Oat flour is a versatile alternative to gram flour, being both gluten-free and readily available. You can easily make oat flour by processing oats or oatmeal, similar to homemade gram flour. With a mild and sweet flavor, oat flour complements dense-textured desserts like chocolate brownies or vanilla muffins. For spongy and airy cakes, use this gluten-free flour in combination with another flour. Beyond baking, oat flour is excellent for thickening soups and stews.

14. Almond Flour

Almond flour is a well-known low-carb ketogenic option. It is used to limit carbohydrate consumption or, in our case, as a substitute for gram flour.

Almond flour is typically made from skinned almonds. However, some versions, known as almond meal, include the skins and can be used as an alternative to gram flour. This variety is widely accessible, offering a mild nutty, sweet flavor with a relatively neutral scent. It’s also quite healthy and works best in sweet recipes.

15. Coconut Flour

Coconut flour is crafted from ground coconut meat and is a low-carb, keto-friendly, and gluten-free alternative.
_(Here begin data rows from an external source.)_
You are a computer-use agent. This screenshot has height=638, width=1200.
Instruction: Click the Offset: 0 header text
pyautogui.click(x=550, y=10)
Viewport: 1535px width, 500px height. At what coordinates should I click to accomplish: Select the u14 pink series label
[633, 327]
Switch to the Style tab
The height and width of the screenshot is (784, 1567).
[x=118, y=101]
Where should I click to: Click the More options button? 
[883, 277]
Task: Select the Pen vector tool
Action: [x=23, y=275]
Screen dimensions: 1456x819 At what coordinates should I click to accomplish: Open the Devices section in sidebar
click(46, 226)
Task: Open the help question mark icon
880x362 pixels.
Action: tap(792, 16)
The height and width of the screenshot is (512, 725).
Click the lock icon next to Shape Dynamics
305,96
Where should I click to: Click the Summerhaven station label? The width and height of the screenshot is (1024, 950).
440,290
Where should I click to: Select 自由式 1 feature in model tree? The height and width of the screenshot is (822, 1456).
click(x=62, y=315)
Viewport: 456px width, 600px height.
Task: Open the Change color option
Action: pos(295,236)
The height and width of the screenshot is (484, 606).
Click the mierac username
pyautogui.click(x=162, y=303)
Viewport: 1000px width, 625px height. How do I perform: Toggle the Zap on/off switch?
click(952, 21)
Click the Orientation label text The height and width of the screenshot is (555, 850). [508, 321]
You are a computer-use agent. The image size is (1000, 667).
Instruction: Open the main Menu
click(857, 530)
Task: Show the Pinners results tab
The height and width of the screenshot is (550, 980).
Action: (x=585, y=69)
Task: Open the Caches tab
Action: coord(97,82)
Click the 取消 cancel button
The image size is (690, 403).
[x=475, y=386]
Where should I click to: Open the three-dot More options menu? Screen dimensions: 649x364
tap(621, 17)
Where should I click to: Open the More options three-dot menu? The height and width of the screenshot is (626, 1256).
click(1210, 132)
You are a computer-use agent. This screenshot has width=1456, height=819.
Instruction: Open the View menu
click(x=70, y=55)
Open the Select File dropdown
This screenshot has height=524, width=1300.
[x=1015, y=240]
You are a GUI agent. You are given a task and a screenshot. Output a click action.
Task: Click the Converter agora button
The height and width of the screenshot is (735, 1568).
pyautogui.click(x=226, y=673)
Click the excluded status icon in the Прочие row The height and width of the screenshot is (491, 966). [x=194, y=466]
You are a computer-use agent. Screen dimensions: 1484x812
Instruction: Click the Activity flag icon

With a high fiber content and a slightly sweet taste, it is an excellent substitute for gram flour in sweet recipes, including cakes, cookies, and muffins.

16. Cassava Flour 

Cassava flour is a gluten-free option derived from the ground cassava root, rich in carbohydrates and a good source of fiber. With a neutral taste, it can be used in various recipes. The flavor of cassava flour is somewhat reminiscent of chickpea, emitting a nutty aroma in the dough, though not overpowering. A classic Caribbean dish, Cassava pone, highlights this aroma prominently. Apart from Cassava pone, the flour is versatile for making muffins, brownies, bread, and other baked goods.

How to Make Homemade Gram Flour

If you can’t find gram flour in your local grocery store, making it at home using dried chickpeas is both easy and cost-effective. 

Blender or Food Processor
  1. Wash and drain dried chickpeas to eliminate debris.
  2. Lay out chickpeas on a baking sheet, allowing them to dry thoroughly.
  3. After drying, use a blender or food processor to grind chickpeas into a fine powder.
  4. Sift the powder to eliminate large pieces.
  5. Store the resulting gram flour in an airtight container.

See Also – 4 Best Manitoba flour Substitutes


Numerous worthy substitutes for gram flour exist, each imparting its unique flavor. Options range from nutty oatmeal powder to neutral rice flour, depending on the recipe. Achieve outstanding crispiness and excellent plain-taste thickening. Many chefs find the best results by combining different flours, so experiment and discover tasty combinations!